Updated

Al Qaeda training camps have recently been reactivated in Afghanistan, and new volunteers are making their way into these camps, a U.N. report said Tuesday.

While Usama bin Laden's financial network has been mostly dismantled, the group still has "access to substantial funding from its previously established investments," said the report, which monitors sanctions on Al Qaeda.

The new camps were "simple," the report by the group led by British expert Michael Chandler said. It said the activation of such camps in eastern Afghanistan was increasing the long-term capabilities of the Al Qaeda network.

Chandler was expected to give more details on the findings later Tuesday.

The Oct. 12 bombings in Bali, Indonesia, confirmed the extent of relationships between Al Qaeda and the loose coalition of extremist groups in Southeast Asia, while the Nov. 28 attacks in Mombasa, Kenya, demonstrated a shift in tactics by the group to hit soft targets, the report said.

The blasts in two nightclubs in Bali killed 192 people, mostly foreign tourists. In Mombasa, a vehicle packed with explosives plowed into the Paradise Hotel, 12 miles north of the Indian Ocean port. Ten Kenyans, three Israelis and at least two bombers died. Minutes earlier, unidentified assailants fired two missiles at an Israeli jet taking off from Mombasa airport, narrowly missing the aircraft which was filled with Israeli tourists returning to Tel Aviv.

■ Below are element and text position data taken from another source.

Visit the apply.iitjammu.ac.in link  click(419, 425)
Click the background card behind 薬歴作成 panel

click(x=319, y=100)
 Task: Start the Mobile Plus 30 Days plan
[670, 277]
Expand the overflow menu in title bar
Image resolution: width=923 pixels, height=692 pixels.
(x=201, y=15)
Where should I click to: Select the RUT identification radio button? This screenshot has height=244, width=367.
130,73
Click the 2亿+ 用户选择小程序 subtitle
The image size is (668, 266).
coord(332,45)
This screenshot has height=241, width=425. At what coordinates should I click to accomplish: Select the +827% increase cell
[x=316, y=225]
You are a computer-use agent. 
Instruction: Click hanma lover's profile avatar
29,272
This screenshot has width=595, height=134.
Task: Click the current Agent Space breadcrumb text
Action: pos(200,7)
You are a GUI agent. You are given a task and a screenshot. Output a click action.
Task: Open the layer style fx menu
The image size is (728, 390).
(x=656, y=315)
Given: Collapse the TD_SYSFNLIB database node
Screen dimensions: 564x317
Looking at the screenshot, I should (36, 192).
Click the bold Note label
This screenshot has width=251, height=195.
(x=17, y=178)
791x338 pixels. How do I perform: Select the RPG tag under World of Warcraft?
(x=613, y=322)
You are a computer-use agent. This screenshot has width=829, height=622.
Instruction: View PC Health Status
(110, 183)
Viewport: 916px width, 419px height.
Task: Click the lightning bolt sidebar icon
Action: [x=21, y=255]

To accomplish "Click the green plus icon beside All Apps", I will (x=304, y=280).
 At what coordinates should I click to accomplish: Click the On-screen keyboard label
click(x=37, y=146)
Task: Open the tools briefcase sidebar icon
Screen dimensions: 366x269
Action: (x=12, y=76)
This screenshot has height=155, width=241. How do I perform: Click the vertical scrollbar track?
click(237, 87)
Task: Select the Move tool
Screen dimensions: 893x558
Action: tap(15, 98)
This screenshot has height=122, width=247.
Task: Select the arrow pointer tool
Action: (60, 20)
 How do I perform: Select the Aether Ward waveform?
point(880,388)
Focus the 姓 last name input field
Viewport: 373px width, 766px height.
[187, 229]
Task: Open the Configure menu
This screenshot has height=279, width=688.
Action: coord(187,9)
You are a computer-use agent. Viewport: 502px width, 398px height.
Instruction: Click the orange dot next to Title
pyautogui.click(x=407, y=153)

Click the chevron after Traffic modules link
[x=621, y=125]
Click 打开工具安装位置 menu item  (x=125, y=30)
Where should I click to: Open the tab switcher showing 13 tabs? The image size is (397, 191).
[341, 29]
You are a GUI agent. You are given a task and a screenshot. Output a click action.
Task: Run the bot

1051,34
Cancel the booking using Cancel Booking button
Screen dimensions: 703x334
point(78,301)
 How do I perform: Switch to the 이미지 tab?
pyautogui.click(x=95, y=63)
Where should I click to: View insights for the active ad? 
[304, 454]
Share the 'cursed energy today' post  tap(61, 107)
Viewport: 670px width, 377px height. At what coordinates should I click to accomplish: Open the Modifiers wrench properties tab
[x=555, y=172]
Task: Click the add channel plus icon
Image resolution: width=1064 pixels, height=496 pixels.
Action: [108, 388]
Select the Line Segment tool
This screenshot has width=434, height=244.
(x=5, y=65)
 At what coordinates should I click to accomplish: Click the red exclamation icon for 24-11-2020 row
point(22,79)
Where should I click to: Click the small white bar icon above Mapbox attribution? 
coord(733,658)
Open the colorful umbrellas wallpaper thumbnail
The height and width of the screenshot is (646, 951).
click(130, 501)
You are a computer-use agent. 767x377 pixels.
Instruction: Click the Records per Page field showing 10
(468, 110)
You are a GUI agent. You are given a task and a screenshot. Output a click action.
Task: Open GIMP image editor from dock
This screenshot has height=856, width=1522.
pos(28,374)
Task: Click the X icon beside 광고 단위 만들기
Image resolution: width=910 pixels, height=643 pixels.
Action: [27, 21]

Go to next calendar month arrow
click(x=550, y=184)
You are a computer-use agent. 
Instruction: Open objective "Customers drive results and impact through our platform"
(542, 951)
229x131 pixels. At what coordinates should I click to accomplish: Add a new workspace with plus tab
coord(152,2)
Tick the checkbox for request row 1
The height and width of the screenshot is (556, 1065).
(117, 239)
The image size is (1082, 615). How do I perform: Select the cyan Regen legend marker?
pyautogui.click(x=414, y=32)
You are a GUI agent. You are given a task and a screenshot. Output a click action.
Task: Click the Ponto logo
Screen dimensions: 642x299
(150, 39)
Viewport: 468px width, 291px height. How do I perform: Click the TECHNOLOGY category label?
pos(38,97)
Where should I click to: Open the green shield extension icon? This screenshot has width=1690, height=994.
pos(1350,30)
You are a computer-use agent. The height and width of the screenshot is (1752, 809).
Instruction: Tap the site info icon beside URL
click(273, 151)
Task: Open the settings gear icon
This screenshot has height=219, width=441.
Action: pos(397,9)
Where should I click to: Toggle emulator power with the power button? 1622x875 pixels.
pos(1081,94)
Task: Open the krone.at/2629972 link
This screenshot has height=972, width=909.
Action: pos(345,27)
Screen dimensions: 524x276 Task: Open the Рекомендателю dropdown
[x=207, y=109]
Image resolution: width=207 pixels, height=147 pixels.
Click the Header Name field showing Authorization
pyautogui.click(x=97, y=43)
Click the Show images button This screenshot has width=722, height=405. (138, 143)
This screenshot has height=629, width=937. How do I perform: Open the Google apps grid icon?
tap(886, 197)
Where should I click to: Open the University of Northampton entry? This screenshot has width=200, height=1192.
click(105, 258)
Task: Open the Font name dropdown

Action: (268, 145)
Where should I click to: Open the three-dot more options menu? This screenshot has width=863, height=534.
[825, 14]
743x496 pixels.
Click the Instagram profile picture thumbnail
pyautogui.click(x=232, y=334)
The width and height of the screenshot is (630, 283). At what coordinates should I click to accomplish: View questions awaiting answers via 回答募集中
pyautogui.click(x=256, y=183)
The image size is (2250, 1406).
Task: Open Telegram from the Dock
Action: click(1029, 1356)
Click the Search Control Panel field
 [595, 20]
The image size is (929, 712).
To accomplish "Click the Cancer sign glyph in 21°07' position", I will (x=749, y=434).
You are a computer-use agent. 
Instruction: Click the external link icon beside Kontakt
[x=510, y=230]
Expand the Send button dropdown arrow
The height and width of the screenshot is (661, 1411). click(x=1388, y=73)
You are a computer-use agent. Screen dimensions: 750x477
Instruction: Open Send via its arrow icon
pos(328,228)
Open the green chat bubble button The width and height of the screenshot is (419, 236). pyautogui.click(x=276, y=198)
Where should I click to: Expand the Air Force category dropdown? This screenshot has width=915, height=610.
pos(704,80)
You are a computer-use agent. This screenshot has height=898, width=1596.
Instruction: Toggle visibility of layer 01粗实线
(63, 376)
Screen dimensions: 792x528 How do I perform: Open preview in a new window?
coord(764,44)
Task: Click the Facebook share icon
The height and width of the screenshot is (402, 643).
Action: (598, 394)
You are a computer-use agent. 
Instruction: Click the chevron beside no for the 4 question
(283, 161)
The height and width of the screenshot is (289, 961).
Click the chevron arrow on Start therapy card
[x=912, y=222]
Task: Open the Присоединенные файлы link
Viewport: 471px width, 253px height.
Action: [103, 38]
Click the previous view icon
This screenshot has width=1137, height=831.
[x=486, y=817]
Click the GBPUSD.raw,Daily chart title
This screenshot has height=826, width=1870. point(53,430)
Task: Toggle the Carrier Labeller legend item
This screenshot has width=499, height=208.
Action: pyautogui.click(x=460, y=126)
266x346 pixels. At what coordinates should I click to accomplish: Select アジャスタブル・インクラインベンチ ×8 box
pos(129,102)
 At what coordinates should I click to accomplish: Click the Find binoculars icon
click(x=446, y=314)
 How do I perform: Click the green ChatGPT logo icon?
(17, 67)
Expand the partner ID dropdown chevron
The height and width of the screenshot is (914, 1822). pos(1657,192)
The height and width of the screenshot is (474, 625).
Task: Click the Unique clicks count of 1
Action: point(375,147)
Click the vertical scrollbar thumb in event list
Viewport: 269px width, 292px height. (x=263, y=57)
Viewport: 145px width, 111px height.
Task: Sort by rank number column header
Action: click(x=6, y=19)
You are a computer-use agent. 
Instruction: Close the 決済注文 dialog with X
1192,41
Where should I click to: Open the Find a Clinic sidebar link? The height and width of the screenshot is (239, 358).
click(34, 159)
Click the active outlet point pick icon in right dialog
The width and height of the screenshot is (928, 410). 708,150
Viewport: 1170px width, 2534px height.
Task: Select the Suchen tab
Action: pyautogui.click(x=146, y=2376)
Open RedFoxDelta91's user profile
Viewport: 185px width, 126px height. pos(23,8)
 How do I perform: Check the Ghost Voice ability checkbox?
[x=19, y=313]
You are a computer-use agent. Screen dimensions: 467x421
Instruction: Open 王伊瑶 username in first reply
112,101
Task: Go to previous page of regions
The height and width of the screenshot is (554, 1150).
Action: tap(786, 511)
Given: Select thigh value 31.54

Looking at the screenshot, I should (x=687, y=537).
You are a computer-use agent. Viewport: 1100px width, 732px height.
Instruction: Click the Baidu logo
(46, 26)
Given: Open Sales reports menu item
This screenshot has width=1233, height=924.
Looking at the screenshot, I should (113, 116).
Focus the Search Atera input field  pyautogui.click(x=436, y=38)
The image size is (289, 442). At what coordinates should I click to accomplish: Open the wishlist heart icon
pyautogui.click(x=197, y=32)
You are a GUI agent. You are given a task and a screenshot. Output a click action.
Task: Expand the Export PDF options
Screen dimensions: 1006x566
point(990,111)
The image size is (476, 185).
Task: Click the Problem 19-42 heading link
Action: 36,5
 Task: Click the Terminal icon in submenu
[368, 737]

"Soft targets, preferably with maximum casualties, would now appear to be the order of the day," the report said.

Under U.N. sanctions, which the expert group is monitoring, all nations are required to freeze the finances and impose arms embargoes and travel bans on individuals and groups associated with bin Laden, Al Qaeda, and Afghanistan's former Taliban leaders — wherever they are in the world.

According to the United Nations, the list currently has 311 names, including about 220 individuals and 90 groups.

About one year after the Sept. 11 terrorist attacks, the report had warned the United States and other nations involved in the campaign against terror that Al Qaeda still had the money and recruits to strike.

It has repeatedly urged countries to abide by U.N. sanctions to freeze funding to suspected terror groups and provide names of terror suspects so that they can be tracked down.

"Many countries have refrained completely from providing names of such persons or entities," the report said.

Most of these nations, which he did not identify, cited legal complications in accusing people or organizations of being linked to terrorism without enough evidence.